EXTRACTED INFORMATION:
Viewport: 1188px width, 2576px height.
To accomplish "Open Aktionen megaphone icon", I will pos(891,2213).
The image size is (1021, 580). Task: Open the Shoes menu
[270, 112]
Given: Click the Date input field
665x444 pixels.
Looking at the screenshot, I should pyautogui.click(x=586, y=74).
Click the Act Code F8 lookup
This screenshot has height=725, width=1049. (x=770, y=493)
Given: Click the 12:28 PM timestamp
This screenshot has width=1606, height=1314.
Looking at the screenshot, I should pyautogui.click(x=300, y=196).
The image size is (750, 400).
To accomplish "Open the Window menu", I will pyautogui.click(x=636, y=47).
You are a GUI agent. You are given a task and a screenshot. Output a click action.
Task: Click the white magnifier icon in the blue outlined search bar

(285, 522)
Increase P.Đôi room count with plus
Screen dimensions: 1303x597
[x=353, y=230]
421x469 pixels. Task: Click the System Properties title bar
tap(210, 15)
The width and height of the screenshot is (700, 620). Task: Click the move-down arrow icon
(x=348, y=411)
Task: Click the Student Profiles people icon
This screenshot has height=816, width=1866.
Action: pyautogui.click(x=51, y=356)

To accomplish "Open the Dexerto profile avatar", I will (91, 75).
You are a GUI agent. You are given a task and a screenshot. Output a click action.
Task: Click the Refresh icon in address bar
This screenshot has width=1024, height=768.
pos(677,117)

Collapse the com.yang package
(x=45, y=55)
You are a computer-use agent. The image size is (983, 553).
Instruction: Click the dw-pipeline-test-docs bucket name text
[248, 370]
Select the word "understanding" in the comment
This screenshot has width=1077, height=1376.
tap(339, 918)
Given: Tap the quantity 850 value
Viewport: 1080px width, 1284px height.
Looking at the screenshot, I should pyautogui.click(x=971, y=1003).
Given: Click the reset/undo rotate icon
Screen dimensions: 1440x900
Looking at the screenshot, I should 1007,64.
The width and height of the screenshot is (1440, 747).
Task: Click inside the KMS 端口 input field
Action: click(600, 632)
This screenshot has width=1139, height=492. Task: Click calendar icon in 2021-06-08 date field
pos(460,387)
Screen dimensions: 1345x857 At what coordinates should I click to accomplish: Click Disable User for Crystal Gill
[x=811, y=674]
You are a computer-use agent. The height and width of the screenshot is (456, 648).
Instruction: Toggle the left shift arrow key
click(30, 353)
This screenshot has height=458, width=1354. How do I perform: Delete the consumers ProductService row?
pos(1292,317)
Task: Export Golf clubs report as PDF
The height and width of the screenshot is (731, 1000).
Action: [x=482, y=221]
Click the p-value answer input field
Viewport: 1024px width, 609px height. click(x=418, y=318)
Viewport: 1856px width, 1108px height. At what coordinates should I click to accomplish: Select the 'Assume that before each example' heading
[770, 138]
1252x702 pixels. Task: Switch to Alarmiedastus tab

EXERCISE OBJECTIVE:
Retype every line up to and including the one that contains "Given: Tap the quantity 850 value", beginning at the first line of the records, with no edits.

EXERCISE OUTPUT:
Viewport: 1188px width, 2576px height.
To accomplish "Open Aktionen megaphone icon", I will pos(891,2213).
The image size is (1021, 580). Task: Open the Shoes menu
[270, 112]
Given: Click the Date input field
665x444 pixels.
Looking at the screenshot, I should pyautogui.click(x=586, y=74).
Click the Act Code F8 lookup
This screenshot has height=725, width=1049. (x=770, y=493)
Given: Click the 12:28 PM timestamp
This screenshot has width=1606, height=1314.
Looking at the screenshot, I should pyautogui.click(x=300, y=196).
The image size is (750, 400).
To accomplish "Open the Window menu", I will pyautogui.click(x=636, y=47).
You are a GUI agent. You are given a task and a screenshot. Output a click action.
Task: Click the white magnifier icon in the blue outlined search bar

(285, 522)
Increase P.Đôi room count with plus
Screen dimensions: 1303x597
[x=353, y=230]
421x469 pixels. Task: Click the System Properties title bar
tap(210, 15)
The width and height of the screenshot is (700, 620). Task: Click the move-down arrow icon
(x=348, y=411)
Task: Click the Student Profiles people icon
This screenshot has height=816, width=1866.
Action: pyautogui.click(x=51, y=356)

To accomplish "Open the Dexerto profile avatar", I will (91, 75).
You are a GUI agent. You are given a task and a screenshot. Output a click action.
Task: Click the Refresh icon in address bar
This screenshot has width=1024, height=768.
pos(677,117)

Collapse the com.yang package
(x=45, y=55)
You are a computer-use agent. The image size is (983, 553).
Instruction: Click the dw-pipeline-test-docs bucket name text
[248, 370]
Select the word "understanding" in the comment
This screenshot has width=1077, height=1376.
tap(339, 918)
Given: Tap the quantity 850 value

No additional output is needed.